11) DEI (wokism) has captured the University of Florida.

12) Tim Scott is foolishly being urged to run for president in 2024.

-Just another brick in the wall.

13) Cash App founder Bob Lee was killed at a luxury high-rise in Botoxic’s district in Groomer City (SF).

14) “Uranus has never looked better,” according to NASA’s researchers looking at James Webb’s first shots of the planet.

-Or was it Blind Lemon Don addressing his latest . . . . oh, never mind.



15) St. Louis Fed president said that more credit tightening won’t cause a recession.

-Probably cuz we’re already in one.

16) Meanwhile, private bankruptcy filings are blowing past their China Virus-era peaks.

17) The FHA is modifying mortgages to have 40-year terms. That’s right, folks: borrow money on a home that you will be paying for . . .  Forever.



18) Barn door, meet horse: Green Screen Zelensky lets on that he may be willing to hold talks on Crimea now that he’s lost Bakhmut.

19) Almost a year after the Yellow Vests protests started in France, virtually no policy anywhere has changed. But at least they are focusing on the right enemy as they storm BlackRock headquarters in Paris.

20) More pushback against the transoid/homosexual “pride” stuff as Canadiens’ Denis Gurianov won’t wear the so-called “pride” jersey and will sit out warmups.

21) The BRICS nations announced plans to develop a new currency.

-As with any money, this is as good as the faith in it, not the gold behind it.

22) Rutabaga is begging Iran for a deal. Ain’t gonna happen.

23) Ireland is short of mechanics. Welcome to the club, O’Pal.



24) Singer Sting is paid $5,000 a day for P. Diddy’s sample of a “Police” song.

-Good work if you can get it.

25) Twit has correctly designated NPR as “state-affiliated media.” Yep. No different than Izvestia or Pravda. When NPR tried to reach out to complain, it got a poop emoji.
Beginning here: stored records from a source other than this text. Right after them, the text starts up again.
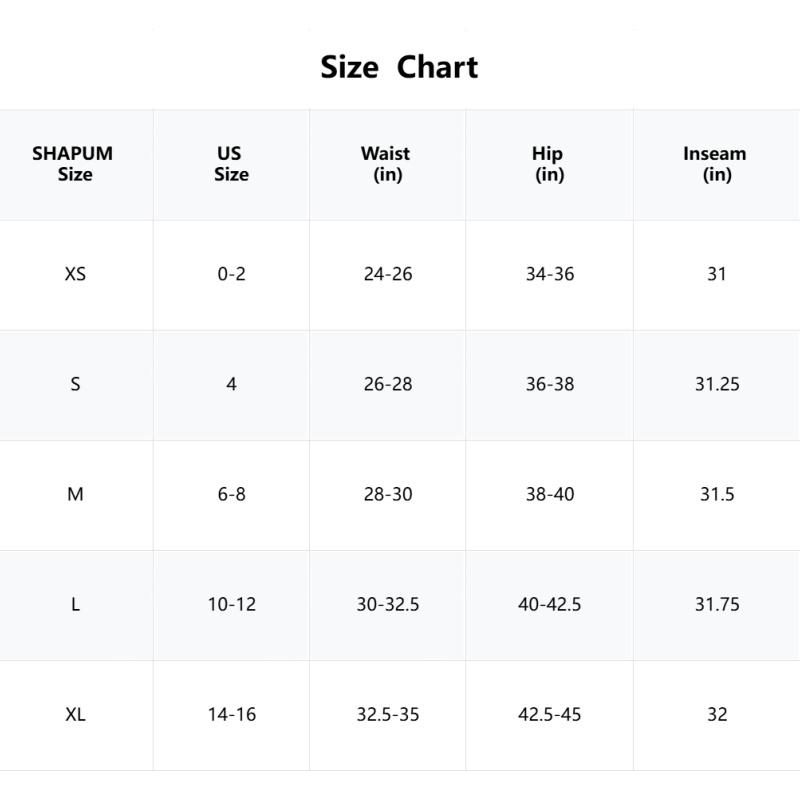
Task: Select the 38-40 hip measurement
Action: (x=550, y=494)
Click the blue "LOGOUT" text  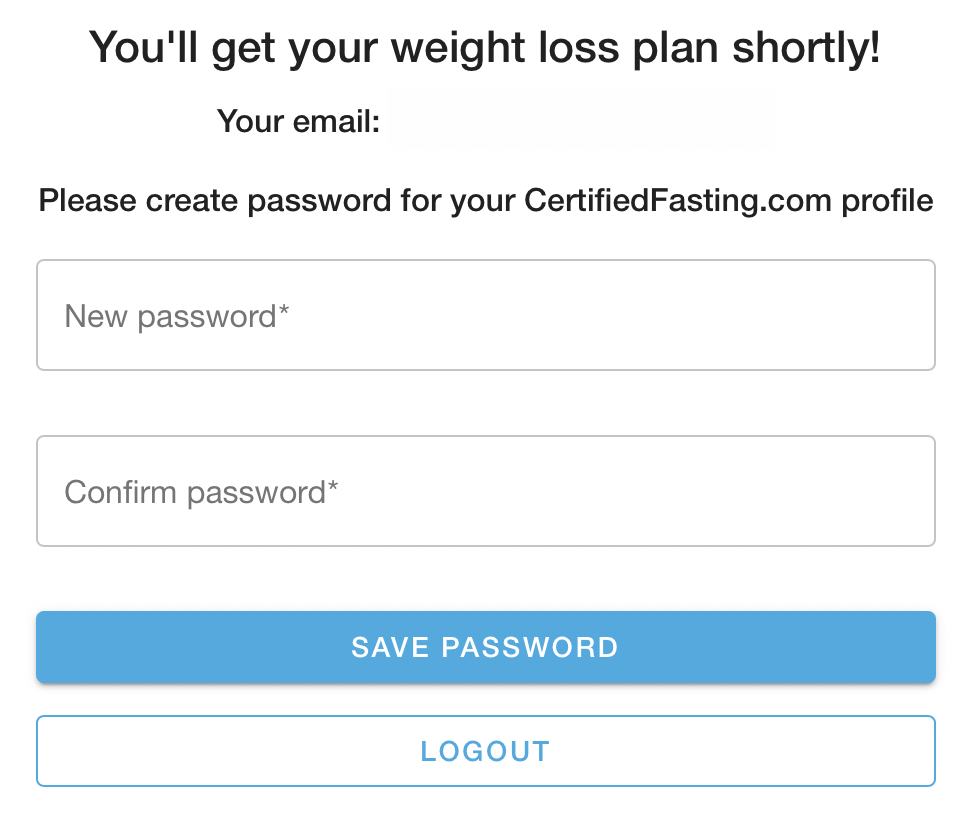point(485,751)
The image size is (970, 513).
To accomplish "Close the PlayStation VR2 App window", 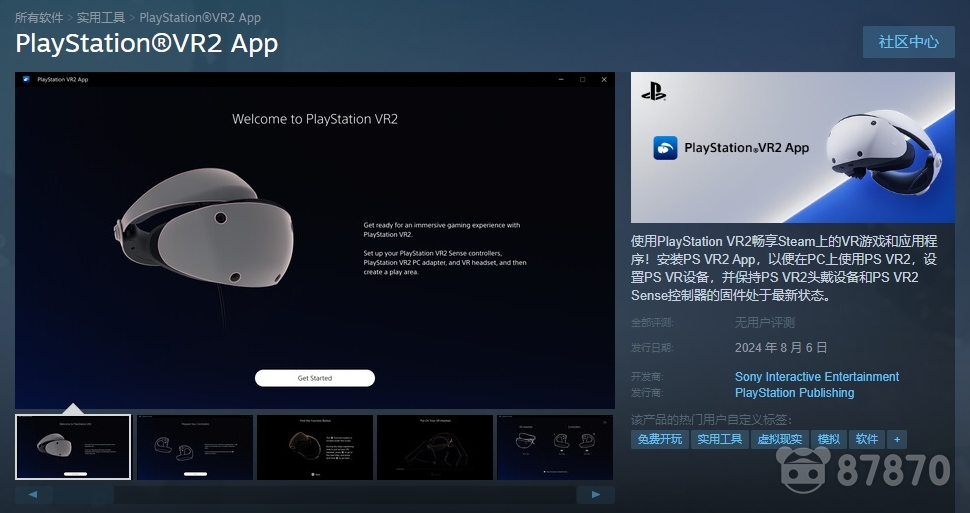I will [604, 79].
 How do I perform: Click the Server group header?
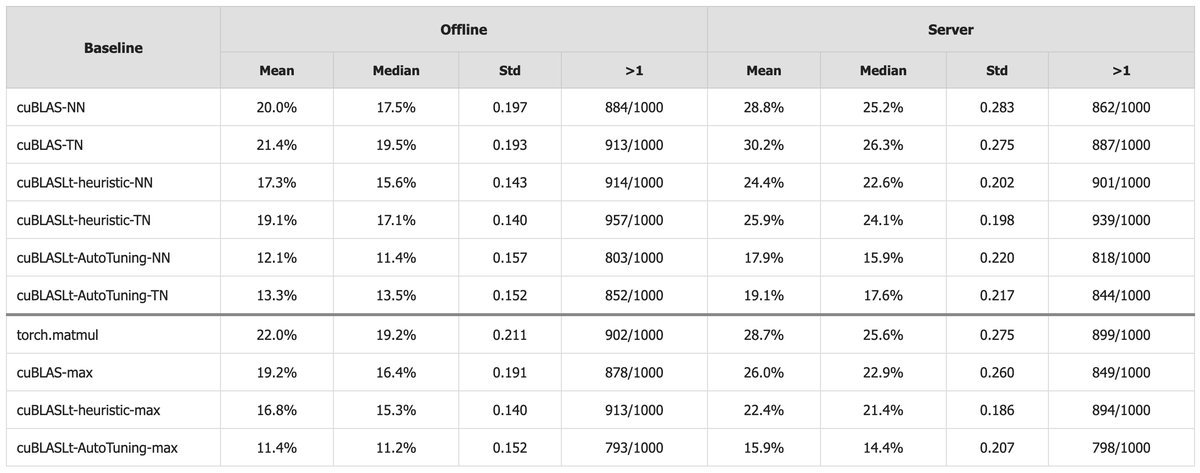click(950, 30)
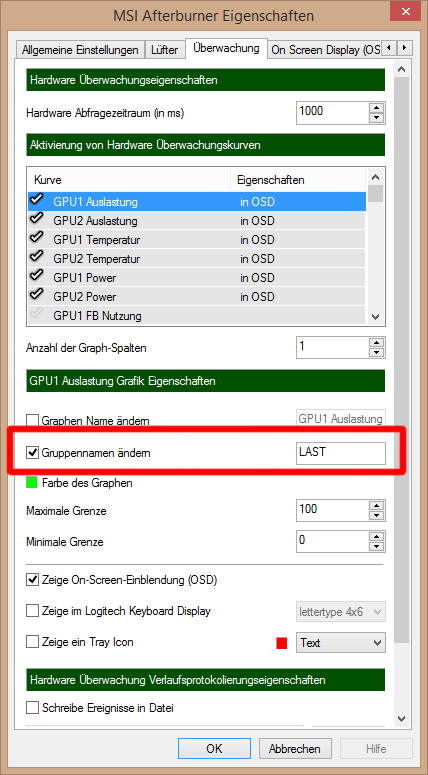Image resolution: width=428 pixels, height=775 pixels.
Task: Switch to the Lüfter tab
Action: pyautogui.click(x=166, y=50)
26) Hollywood Cuckmeister, Will Smith, wants to cleanse America of Trump supporters. Hey little Willie: if you slap a Trump supporter, he won’t slap back.

-If you catch my drift.

27) Brad Pitt let his 105-year-old neighbor live in Pitt’s $39 million compound rent-free for years. Charitable. Course, if I had a $39 million compound, I might want someone around to play cards with too.

28) The cause of death of Rapper Coolio was determined to be a fentanyl overdose.

29) While the cause of death of actor Lance Reddick of “John Wick 4" and “The Wire” was revealed to be coronary artery disease.

30) Meanwhile, in the world of real crimes, ex-ABC senior producer was indicted on three child porn counts.



31)  the WHO (no, not Pete Townsend) has turned on China, saying the ChiComs hid crucial China Virus origin data for three years.

-Seriously? I mean, you guys really ever doubted what this was or where it came from?



32) And finally, shades of Jared from Subway: a 57-year-old man is eating nothing but McDonald’s for 100 days to lose weight and so far has sliced off 34 pounds.

Just don’t go all Jared-pervvy on us, dude.